» Exercise details: Update the records below by changing every "Instruction" to "Command" and leaving everything else as it is. Omit the pictures from your answer.

» Input data:
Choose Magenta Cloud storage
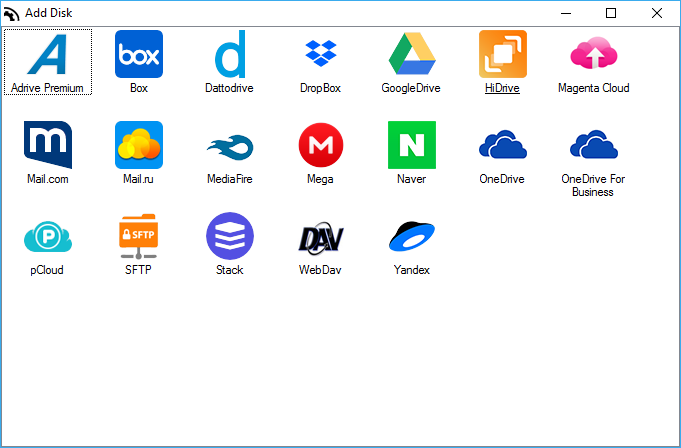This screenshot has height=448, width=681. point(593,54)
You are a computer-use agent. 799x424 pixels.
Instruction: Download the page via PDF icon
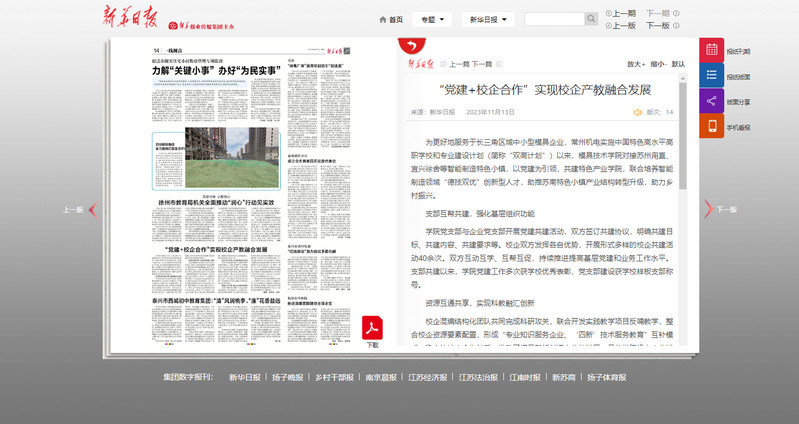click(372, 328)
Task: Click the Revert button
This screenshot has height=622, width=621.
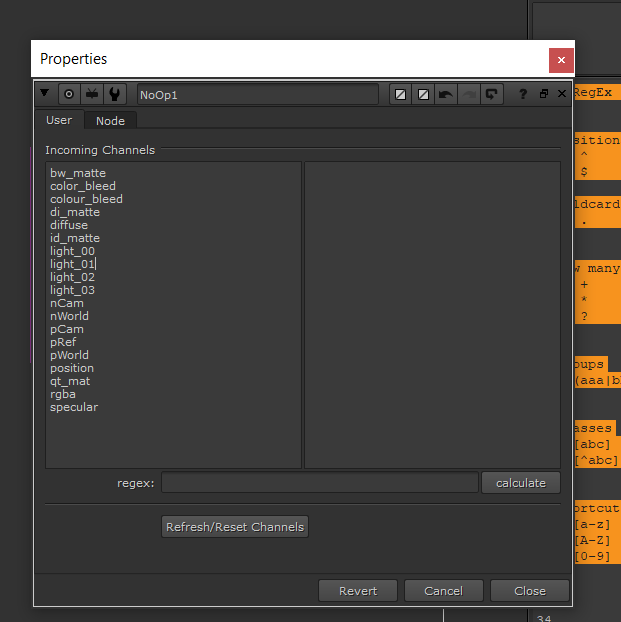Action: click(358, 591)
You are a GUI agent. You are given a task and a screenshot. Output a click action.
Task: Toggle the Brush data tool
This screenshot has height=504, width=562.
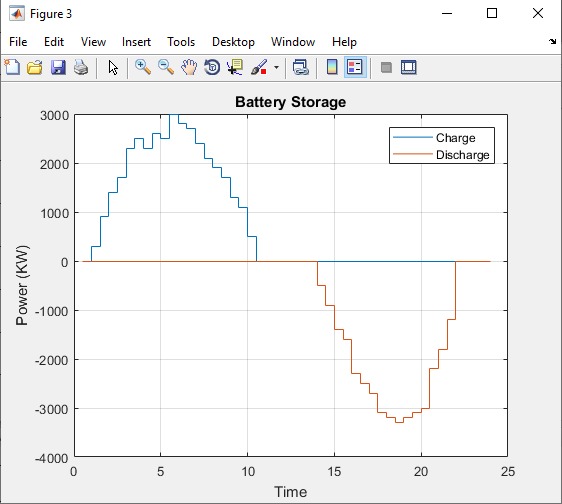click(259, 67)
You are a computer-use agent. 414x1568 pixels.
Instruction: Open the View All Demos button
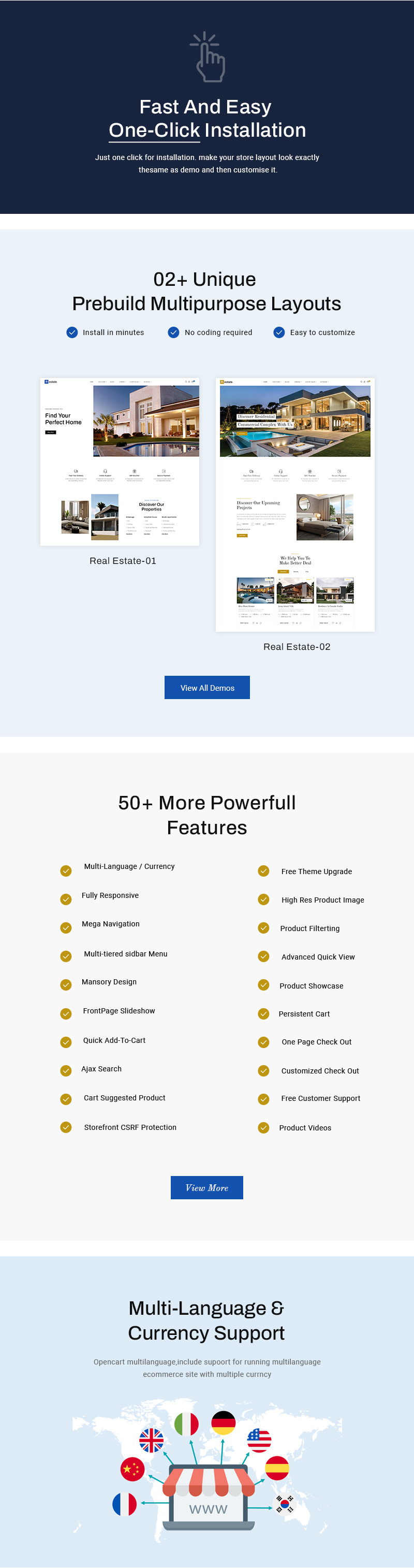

» The reply:
Choose Magenta Cloud storage
This screenshot has height=448, width=681. point(593,54)
You are a computer-use agent. 799x424 pixels.
Command: Download the page via PDF icon
click(372, 328)
Task: Click the Revert button
This screenshot has height=622, width=621.
Action: click(358, 591)
You are a GUI agent. You are given a task and a screenshot. Output a click action.
Task: Toggle the Brush data tool
This screenshot has height=504, width=562.
click(259, 67)
You are a computer-use agent. 414x1568 pixels.
Command: Open the View All Demos button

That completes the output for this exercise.